## Reading passage
§ §

Here is a head-on confrontation between the representatives of evil and the representatives of the sacred. When Mordechai’s life is in danger, the King of Kings intervenes and forces Haman to award Mordechai a royal honor, and leaves the coup de grace for Esther and Harbona.

Esther’s plan is to sow in the king a seed of suspicion that Haman is in love with her. When she tells Mordechai “if I perish, I perish,” she means that she will take the risk that the king will suspect her as well and kill her, before she manages to see her plan through to the end. As it worked out, her plan works well beyond her expectations.

In inviting Haman to the feast, Esther arouses his arrogance, which grows and grows until it gets out of control. When his plan begins to go awry, Haman is helpless and does not make use the tools that he still controls. The chain of events develops like this:

Haman does everything he can to come to the second feast relaxed and at ease, and thus he prepares the tree for hanging Mordechai. When, late at night, Haman goes to ask the king to hang Mordechai, he bets on the slim chance that he will find the king awake. The bet pays off; the king is awake and even invites him in to ask for advice. This success swells Haman’s royal visions of grandeur, and he speaks freely about the honor that should be done to someone whom the king wants to honor, thus determining the honor that would be done to Mordechai.

§ §

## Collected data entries
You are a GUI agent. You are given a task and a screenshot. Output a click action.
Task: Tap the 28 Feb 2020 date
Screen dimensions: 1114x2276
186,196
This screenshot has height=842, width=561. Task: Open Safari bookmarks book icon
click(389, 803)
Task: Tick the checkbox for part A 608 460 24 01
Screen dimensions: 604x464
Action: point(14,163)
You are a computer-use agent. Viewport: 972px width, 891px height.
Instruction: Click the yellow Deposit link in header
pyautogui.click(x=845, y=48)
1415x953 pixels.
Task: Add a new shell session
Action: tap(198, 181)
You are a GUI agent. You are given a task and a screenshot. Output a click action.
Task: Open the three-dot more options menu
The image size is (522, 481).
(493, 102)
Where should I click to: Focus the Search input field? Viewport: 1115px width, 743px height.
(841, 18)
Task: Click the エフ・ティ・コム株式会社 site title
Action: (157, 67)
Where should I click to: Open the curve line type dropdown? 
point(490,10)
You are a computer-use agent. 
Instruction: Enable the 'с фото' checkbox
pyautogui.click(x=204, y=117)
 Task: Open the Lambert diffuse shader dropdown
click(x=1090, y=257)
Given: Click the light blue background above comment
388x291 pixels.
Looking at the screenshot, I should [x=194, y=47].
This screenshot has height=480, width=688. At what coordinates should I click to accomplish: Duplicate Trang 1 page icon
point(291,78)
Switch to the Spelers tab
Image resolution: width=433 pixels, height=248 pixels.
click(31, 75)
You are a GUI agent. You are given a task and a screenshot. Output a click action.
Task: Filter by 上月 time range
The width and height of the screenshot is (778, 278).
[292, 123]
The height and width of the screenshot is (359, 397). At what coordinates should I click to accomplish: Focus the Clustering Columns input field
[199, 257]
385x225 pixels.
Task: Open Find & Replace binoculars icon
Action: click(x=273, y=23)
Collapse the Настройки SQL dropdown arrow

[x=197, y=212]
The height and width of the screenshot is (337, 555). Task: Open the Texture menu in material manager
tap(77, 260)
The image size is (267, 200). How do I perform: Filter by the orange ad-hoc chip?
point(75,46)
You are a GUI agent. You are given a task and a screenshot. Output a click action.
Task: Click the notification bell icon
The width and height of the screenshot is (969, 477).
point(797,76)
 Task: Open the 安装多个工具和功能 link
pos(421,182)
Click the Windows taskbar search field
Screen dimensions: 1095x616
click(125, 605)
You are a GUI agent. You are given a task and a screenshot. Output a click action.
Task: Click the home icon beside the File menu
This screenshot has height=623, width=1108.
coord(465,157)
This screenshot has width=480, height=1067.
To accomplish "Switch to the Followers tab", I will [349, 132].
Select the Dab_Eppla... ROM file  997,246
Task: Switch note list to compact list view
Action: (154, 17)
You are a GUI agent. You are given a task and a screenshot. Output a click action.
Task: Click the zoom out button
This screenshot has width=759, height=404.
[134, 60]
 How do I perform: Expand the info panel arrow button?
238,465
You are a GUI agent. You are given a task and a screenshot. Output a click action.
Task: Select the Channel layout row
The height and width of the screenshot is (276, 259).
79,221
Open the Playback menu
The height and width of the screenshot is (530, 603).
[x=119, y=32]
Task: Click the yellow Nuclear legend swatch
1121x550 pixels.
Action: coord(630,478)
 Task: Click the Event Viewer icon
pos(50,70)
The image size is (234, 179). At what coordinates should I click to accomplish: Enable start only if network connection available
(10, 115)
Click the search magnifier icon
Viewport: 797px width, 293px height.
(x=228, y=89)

§ §

## Directive 1
In the Esther passage, what is Esther's plan?
## Directive 2
Print the stretch of the Esther passage from "Haman does everything" through "done to Mordechai.".
## Directive 3
List every person the Esther passage refers to by a personal name rather than by a title.
The material has no connection to the Esther passage.

## Full answer 1
Her plan is to sow in the king a seed of suspicion that Haman is in love with her.

## Full answer 2
Haman does everything he can to come to the second feast relaxed and at ease, and thus he prepares the tree for hanging Mordechai. When, late at night, Haman goes to ask the king to hang Mordechai, he bets on the slim chance that he will find the king awake. The bet pays off; the king is awake and even invites him in to ask for advice. This success swells Haman’s royal visions of grandeur, and he speaks freely about the honor that should be done to someone whom the king wants to honor, thus determining the honor that would be done to Mordechai.

## Full answer 3
Mordechai, Haman, Esther, Harbona